The initiator can be initially charged or added. Furthermore, it is also possible to submit a part of the initiator and to meter in the remainder.

The polymerization is preferably started by heating the batch to the polymerization temperature and metering in the initiator, preferably in aqueous solution. The dosages of emulsifier and monomers can be carried out separately or as a mixture. In the metered addition of mixtures of emulsifier and monomer, the procedure is such that emulsifier and monomer are premixed in a mixer upstream of the polymerization reactor. Preferably, the remainder of the emulsifier and the remainder of monomer, which were not initially charged, are metered in separately after the start of the polymerization. Preferably, the dosage is started 15 to 35 minutes after the start of the polymerization.

Furthermore, it is particularly advantageous for the purposes of the present invention that the template contains a so-called "seed latex", which is preferably obtainable by polymerization of alkyl (meth) acrylates and, moreover, desirably has a particle radius in the range from 3.0 to 20.0 nm, conveniently in the range of 5.0 to 20.0 nm. These small radii can be calculated after a defined polymerization of the seed latex, in which a shell is built up around the seed latex and the radii of the particles thus produced were measured by the Coulter method. This known in the literature method for particle size determination based on the measurement of electrical resistance, which changes in the passage of particles through a narrow measuring opening in a characteristic manner. For more details, for example Ed. Chem. Tech. Lab. 43, 553-566 (1995) be removed.

To the seed latex, the monomer components of the actual core, ie the first composition, are preferably added under conditions such that the formation of new particles is avoided. As a result, the resulting in the first stage of the process Polymerisate cup-shaped stored around the seed latex. Similarly, the monomer components of the first shell material (second composition) are added to the emulsion polymer under conditions such that the formation of new particles is avoided. As a result, the polymer formed in the second stage is stored in the form of a cup around the existing core. This procedure should be repeated for each additional shell.

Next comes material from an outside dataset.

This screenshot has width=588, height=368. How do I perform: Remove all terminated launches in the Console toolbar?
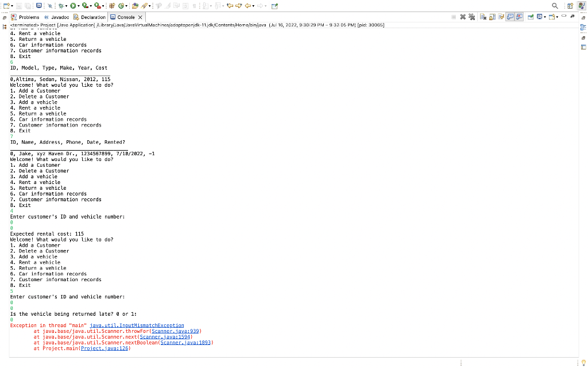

According to a further preferred embodiment of the present invention, the core-shell particles according to the invention will be obtained by an emulsion polymerization process in which instead of the seed latex a long-chain aliphatic alcohol, preferably having 12 to 20 carbon atoms, is emulsified. In a preferred embodiment of this process, stearyl alcohol is used as the long chain aliphatic alcohol. The core-shell structure is obtained analogously to the procedure described above by stepwise addition and polymerization of the corresponding monomers while avoiding the formation of new particles. Further details of the polymerization process, the person skilled in the patents DE 3343766 . DE 3210891 . DE 2850105 . DE 2742178 and DE 3701579 remove.

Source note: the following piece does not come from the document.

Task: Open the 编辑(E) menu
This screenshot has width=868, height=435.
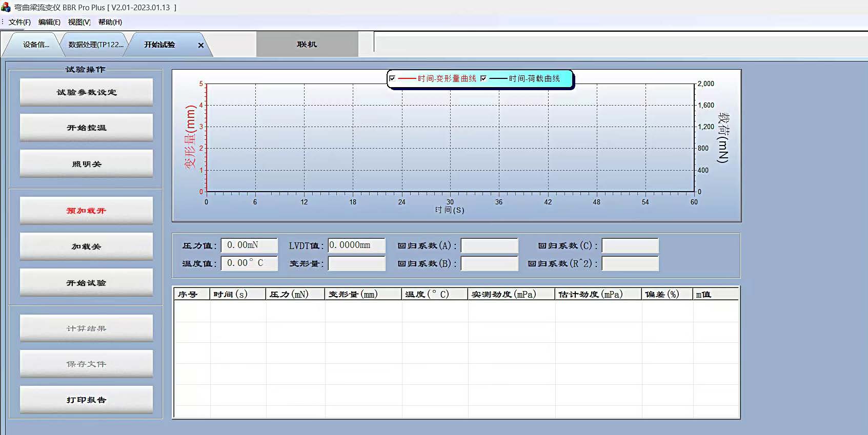Action: [49, 22]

Regardless of the specific procedure, however, it has proved to be very particularly favorable in the context of the present invention to meter in the second and the third monomer mixture in accordance with consumption.

The adjustment of the chain lengths, in particular of the (co) polymers of the second shell (third composition), can be carried out by polymerization of the monomer or of the monomer mixture in the presence of molecular weight regulators, in particular of the mercaptans known for this purpose, such as, for example, n-butylmercaptan. Dodecyl mercaptan, 2-mercaptoethanol or 2-ethylhexyl thioglycolate, pentaerythritol tetrathioglycolate; wherein the molecular weight regulators are generally used in amounts of from 0.05 to 5% by weight, based on the monomer mixture, preferably in amounts of from 0.1 to 2% by weight and more preferably in amounts of from 0.2 to 1% by weight. be used on the monomer mixture (see, for example H. Rauch-Puntigam, Th. Völker, "Acrylic and Methacrylic Compounds", Springer, Heidelberg, 1967 ; Houben-Weyl, Methods of Organic Chemistry, Vol. XIV / 1. Page 66, Georg Thieme, Heidelberg, 1961 or Kirk-Othmer, Encyclopedia of Chemical Technology, Vol. 1, pp. 296ff, J. Wiley, New York, 1978 ). Preference is given to using n-dodecylmercaptan as molecular weight regulator.

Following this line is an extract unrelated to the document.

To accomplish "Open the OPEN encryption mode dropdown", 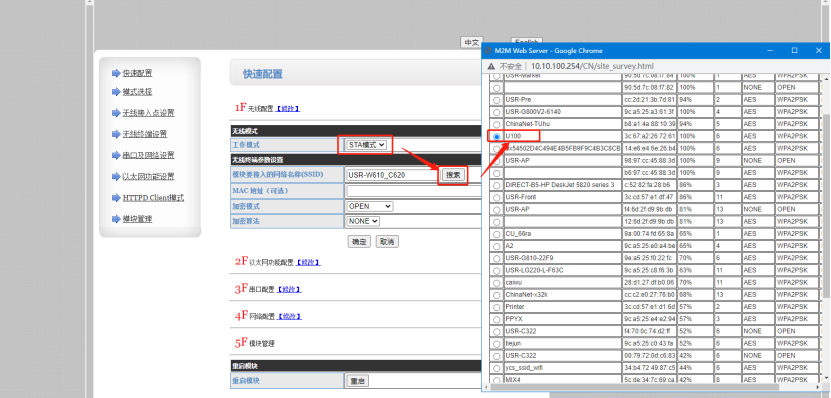I will click(x=369, y=206).
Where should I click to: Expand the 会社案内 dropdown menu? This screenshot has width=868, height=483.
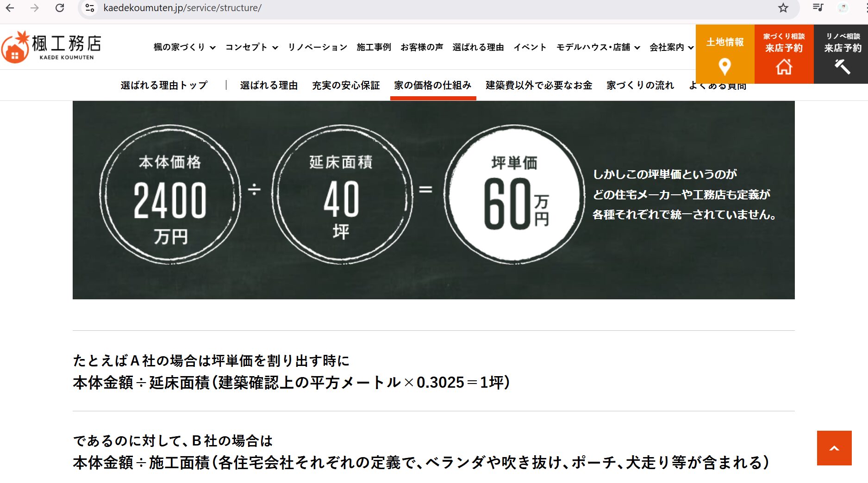click(671, 47)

After completion of the polymerization, residual monomer removal can be postpolymerized using known methods, for example by means of initiated postpolymerization.

Since the process according to the invention is particularly suitable for the preparation of aqueous dispersions having a high solids content greater than 50% by weight, based on the total weight of the aqueous dispersion, the relative proportions of all substances are chosen such that the total weight of components A) to J) , based on the total weight of the aqueous dispersion, greater than 50.0 wt .-%, suitably greater than 51.0 wt .-%, preferably greater than 52.0 wt .-%, is. In addition to the monomers A) to J), the substances to be considered in this context also include all other substances used, such as water, emulsifier, initiator, optionally regulators and protective colloids, etc.

Furthermore, for the purposes of the present invention, it is particularly advantageous to select the relative proportions of all components such that core-shell particles having a total radius measured by the Coulter method are in the range of 150.0 to less than 250.0 nm, preferably in the range of 170.0 to 220.0 nm.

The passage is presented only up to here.